It is a personal responsibility of pilots to be fit for flight, and especially to recognise the adverse effects of short term illness, alcohol, drugs, or fatigue. Medical requirements are summarised below.
BGA Medical Requirements
The BGA accepts differing levels of fitness matched to various risk exposures as described in the BGA medical requirements listed under BGA ‘Laws and Rules’. Where licence privileges are being used, CAA published medical requirements replace BGA medical requirements.
CAA Medical Requirements
The Aviation safety (amendment) regulations 2021 introduce amendments to UK Part MED and UK SFCL to permit use of a medical declaration. The CAA has published details of how the CAA Pilot Medical Declaration may be utilised with immediate effect in Part 21 and non-Part 21 G-registered aircraft operating in the UK only.

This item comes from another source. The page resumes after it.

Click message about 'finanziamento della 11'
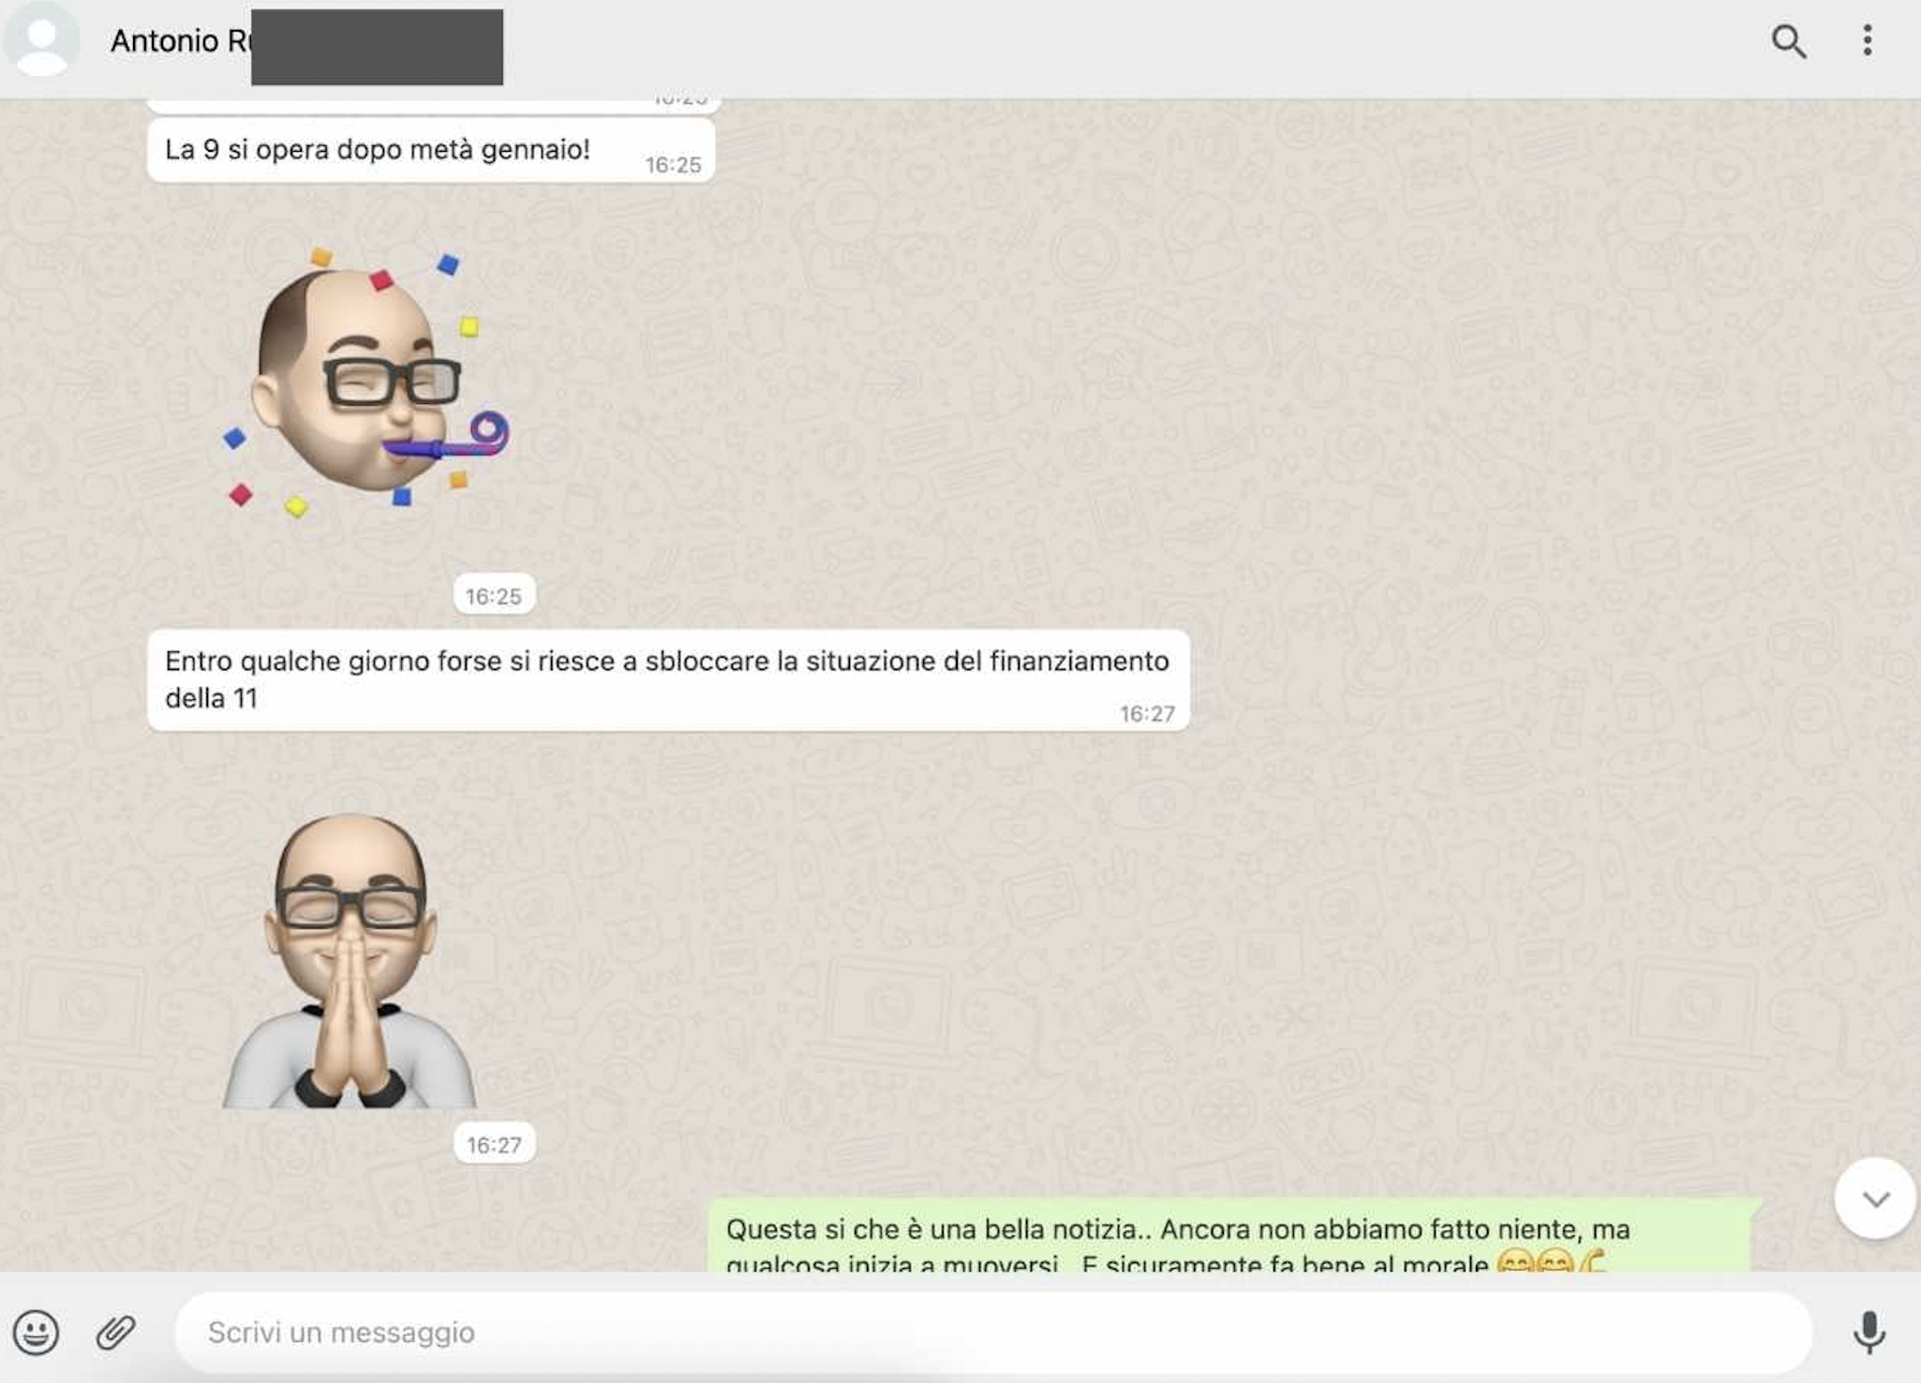The image size is (1921, 1383). point(665,678)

SPL holders may exercise all the privileges of an SPL (which can include passenger carrying and instructing) with a CAA Pilot Medical Declaration, or a class 2 medical certificate, or a LAPL medical certificate.
Holders of a BGA-issued Glider Pilot’s Certificate can use the CAA Pilot Medical Declaration when making an initial conversion application for a Part-SFCL SPL.
Pilots training under SFCL (ie from latest 8 Dec 21)
Student pilots who in future are training under SFCL will need to hold at least a LAPL medical to apply for their SPL. Those SPL holders will be able to subsequently revert to a CAA pilot medical declaration.
The BGA medical requirements will be updated to reflect the changes.
Medical Requirements in the EU
EASA Part-MED rules apply within the EU and other EASA member states.
BGA Medical Advisor
A BGA medical advisor can be contacted via the BGA office.